**Source material:**
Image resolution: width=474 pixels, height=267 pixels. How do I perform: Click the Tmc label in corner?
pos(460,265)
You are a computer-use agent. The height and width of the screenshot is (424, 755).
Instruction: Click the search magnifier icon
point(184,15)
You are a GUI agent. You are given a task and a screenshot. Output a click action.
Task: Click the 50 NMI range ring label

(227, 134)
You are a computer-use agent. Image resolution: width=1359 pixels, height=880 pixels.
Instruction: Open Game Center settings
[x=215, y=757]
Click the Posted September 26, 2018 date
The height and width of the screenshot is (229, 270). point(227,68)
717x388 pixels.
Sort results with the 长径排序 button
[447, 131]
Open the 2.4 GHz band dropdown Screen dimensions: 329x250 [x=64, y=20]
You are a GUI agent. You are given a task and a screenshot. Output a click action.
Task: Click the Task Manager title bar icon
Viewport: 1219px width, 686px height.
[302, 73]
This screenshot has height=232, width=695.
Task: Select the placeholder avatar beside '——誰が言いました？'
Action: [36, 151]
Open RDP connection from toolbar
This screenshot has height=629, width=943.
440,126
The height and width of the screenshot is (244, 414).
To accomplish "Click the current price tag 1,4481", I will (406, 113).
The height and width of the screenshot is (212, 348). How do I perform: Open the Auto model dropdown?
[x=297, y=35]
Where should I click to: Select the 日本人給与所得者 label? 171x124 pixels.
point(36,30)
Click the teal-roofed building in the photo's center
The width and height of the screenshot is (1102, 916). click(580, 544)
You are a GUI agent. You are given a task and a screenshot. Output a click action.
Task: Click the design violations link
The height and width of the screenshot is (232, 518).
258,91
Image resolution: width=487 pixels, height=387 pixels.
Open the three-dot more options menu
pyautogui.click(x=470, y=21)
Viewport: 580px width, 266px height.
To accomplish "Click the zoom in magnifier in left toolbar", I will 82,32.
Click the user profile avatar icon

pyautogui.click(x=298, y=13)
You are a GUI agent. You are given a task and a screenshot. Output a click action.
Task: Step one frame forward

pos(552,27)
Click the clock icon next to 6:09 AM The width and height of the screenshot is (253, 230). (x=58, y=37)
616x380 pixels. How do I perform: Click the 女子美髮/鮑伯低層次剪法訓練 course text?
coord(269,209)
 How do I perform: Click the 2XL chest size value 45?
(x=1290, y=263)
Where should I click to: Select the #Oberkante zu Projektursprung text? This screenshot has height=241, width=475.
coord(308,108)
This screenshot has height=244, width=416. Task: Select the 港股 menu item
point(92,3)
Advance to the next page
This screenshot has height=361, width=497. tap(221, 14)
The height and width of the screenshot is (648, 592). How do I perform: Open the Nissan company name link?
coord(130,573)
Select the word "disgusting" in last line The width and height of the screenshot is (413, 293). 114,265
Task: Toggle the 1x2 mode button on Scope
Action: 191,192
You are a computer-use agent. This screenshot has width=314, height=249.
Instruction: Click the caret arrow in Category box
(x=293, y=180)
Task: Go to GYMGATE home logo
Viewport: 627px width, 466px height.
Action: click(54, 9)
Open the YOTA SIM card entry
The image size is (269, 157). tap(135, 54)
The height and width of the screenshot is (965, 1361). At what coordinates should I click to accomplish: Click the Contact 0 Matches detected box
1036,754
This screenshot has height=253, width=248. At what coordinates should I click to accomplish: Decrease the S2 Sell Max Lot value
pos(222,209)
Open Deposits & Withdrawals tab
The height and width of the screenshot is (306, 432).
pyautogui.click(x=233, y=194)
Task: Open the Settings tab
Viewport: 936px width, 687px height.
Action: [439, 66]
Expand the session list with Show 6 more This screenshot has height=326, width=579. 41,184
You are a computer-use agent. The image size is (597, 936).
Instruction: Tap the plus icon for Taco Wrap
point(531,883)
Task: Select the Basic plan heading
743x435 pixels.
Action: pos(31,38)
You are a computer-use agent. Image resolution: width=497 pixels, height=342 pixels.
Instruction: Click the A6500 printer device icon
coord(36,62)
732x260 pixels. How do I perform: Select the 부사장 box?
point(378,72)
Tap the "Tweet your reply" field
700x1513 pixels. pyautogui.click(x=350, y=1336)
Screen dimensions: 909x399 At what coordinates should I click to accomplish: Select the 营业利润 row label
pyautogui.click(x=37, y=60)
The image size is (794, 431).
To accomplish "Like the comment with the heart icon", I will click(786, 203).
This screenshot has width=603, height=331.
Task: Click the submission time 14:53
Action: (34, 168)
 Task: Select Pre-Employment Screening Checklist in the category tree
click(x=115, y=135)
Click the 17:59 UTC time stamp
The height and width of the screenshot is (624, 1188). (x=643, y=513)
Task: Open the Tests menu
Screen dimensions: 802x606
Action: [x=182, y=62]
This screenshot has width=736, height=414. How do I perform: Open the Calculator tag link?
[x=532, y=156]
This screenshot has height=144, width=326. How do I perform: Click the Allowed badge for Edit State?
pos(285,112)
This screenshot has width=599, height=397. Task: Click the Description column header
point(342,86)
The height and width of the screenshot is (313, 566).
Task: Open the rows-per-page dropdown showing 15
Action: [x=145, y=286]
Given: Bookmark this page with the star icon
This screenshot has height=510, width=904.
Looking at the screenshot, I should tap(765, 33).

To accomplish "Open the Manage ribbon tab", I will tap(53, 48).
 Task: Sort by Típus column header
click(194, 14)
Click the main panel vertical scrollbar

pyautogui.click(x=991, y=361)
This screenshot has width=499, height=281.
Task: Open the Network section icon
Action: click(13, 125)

**Instructions to follow:** Check the records above and copy each line that has the string "computer".

**Exercise solution:**
You are a computer-use agent. The height and width of the screenshot is (424, 755).
You are a computer-use agent. Image resolution: width=1359 pixels, height=880 pixels.
You are a computer-use agent. This screenshot has width=314, height=249.
You are a computer-use agent. The image size is (597, 936).
You are a computer-use agent. Image resolution: width=497 pixels, height=342 pixels.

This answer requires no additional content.